[QUÉ SE PIDE]:
¿Puedes retomar el texto sobre el Cinestudio Ideal y seguirlo a partir de su última frase?

[TEXTO EXTRAÍDO]:
En aquel tiempo, había cines de estreno y cines para las clases modestas. Cines de barrio y cines de sesión continua. Cines que, casi siempre, convertían la vida en algo distinto, haciéndonos creer que nuestro mundo era algo más grande.
Hoy me apetece hablarles de uno de ellos, aunque lo haré con cautela. Las cosas son como son: cuando alguien se pone nostálgico, es como si llegara treinta años tarde.
Qué difícil resulta escribir de memoria. Uno ya no sabe si le mueven recuerdos triviales o si tiene una historia importante. Por otro lado, no pretendo engañarles. Asumo que mi década favorita, los ochenta, es ahora una marca registrada. Un tópico. Un autoengaño tan descarado como el horóscopo.
Precisamente ahí está el fallo. Incluso hay una palabra para explicarlo: retromanía. El término se introdujo de la mano de un crítico musical, Simon Reynolds. Él lo define como la adicción que tiene la cultura pop a su propio pasado.
La retromanía es un polo magnético y un exilio voluntario a la Zona Fantasma. Todo esto, a cambio del dinero que gastamos en ella. Y aun sabiéndolo, hay que ver cómo nos gusta repetir que ya no hay discos, ni películas, ni tebeos como los de antes.
Antes, lo han oído bien. Porque antes es una palabra que siempre requiere una explicación personal. Cada quien tiene su pasado, y el que hoy me tienta oscila entre dos fechas: 1982 y 1985. Su escenario ya lo señalé al empezar: una sala de cine.
Obsérvenla bien. Estaba en Madrid, en la calle del Doctor Cortezo, frente a la Plaza de Jacinto Benavente. Pero esto casi no importa. Sabiendo cómo era la vida entonces, podría estar hablándoles de cualquier otra ciudad.
¿Su nombre? Cinestudio Ideal.
Aunque dicho así parece algo serio, no era el clásico cine-club con película búlgara, pitillo y tertulia. Tampoco era un punto de encuentro para lectores de Mundo Obrero o El Viejo Topo.
Claro que el Ideal era un cinestudio, pero esto era solo una etiqueta: el distintivo comercial de cualquier sala ‒el Regio, el Griffith, el Fantasio, el Groucho‒ que proyectase tres películas del tirón. O dos, cuando eran muy largas.
Muchas veces, aquella sesión triple daba paso a otra oferta aún más atlética: el maratón. Aquí el cliente debía ir bien advertido. Uno pagaba la entrada, veía la película de las cuatro, y sin descanso, una tras otra, debía consumir varias más, pasando la noche en vela, o fracasando como un bendito. ¿Hora de salida? Las ocho de la mañana del día siguiente, con las pupilas dilatadas y un orgullo dominguero.

[FILAS]:
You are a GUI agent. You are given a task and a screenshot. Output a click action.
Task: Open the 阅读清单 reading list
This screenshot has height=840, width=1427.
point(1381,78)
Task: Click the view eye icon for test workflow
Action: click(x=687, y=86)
* * *
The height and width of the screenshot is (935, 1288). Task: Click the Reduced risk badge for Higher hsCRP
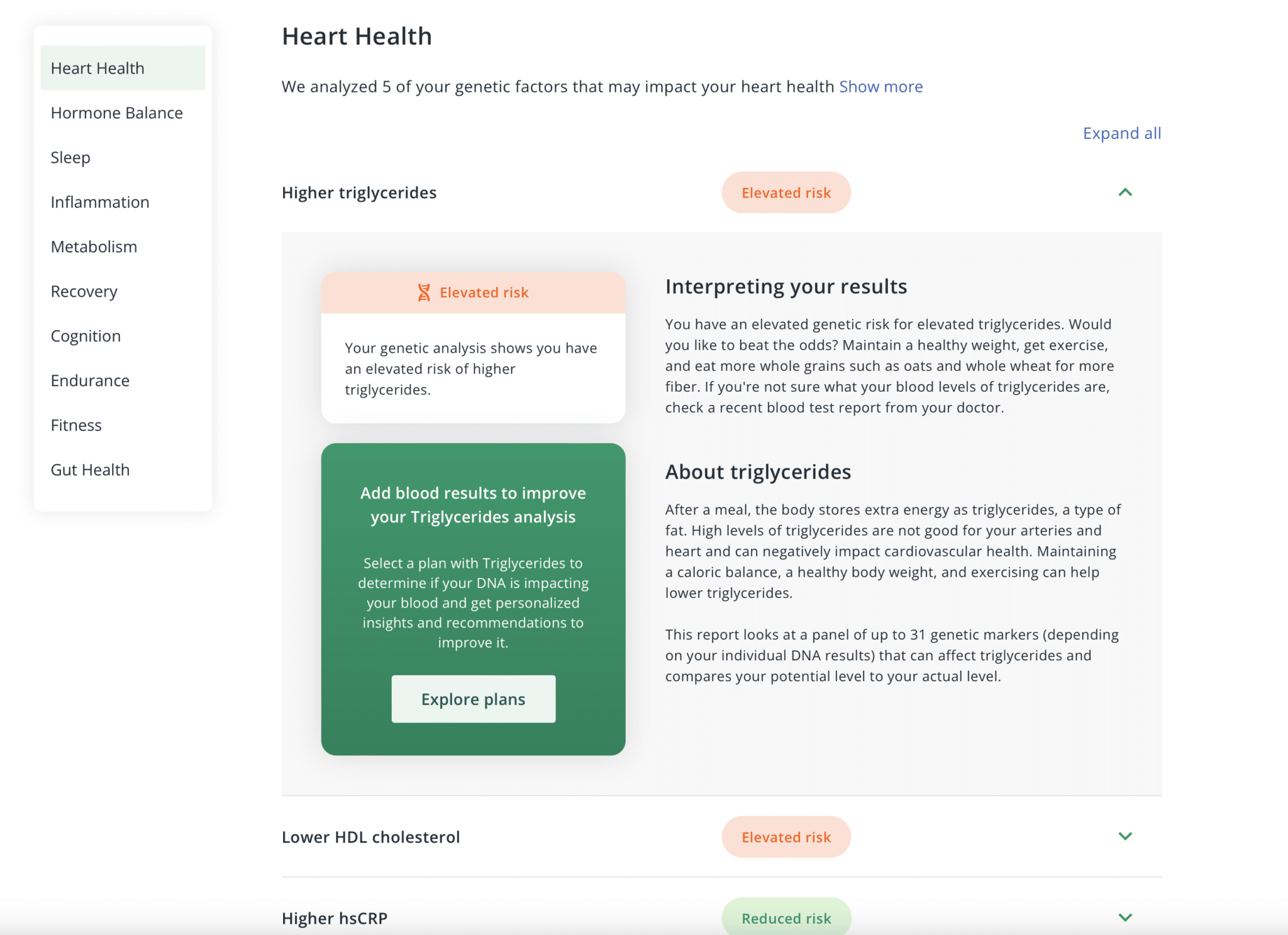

[RESULTADO DEL EJERCICIO]:
Cine a precios populares, por 175 o 200 pesetas. Un euro y poco más. Una miseria a cambio de mucho.
Aunque en el Cinestudio Ideal lo propio era el programa triple, de cuando en cuando, te apuntabas al maratón. O como decía la hoja de sala, el marathon. Nueve películas por el precio de tres. Otro menú para tipos duros.
Y claro, con esta perspectiva, uno siempre inspeccionaba el lugar del crimen.
Les cuento. Habían fundado la sala en 1916, y nadie se molestaba en disimularlo. Vaya aspecto tan ruinoso. Las vidrieras de la fachada, obra de la Casa Maumejean, habían perdido el color, y la entrada, a juego, jamás escondió la cochambre.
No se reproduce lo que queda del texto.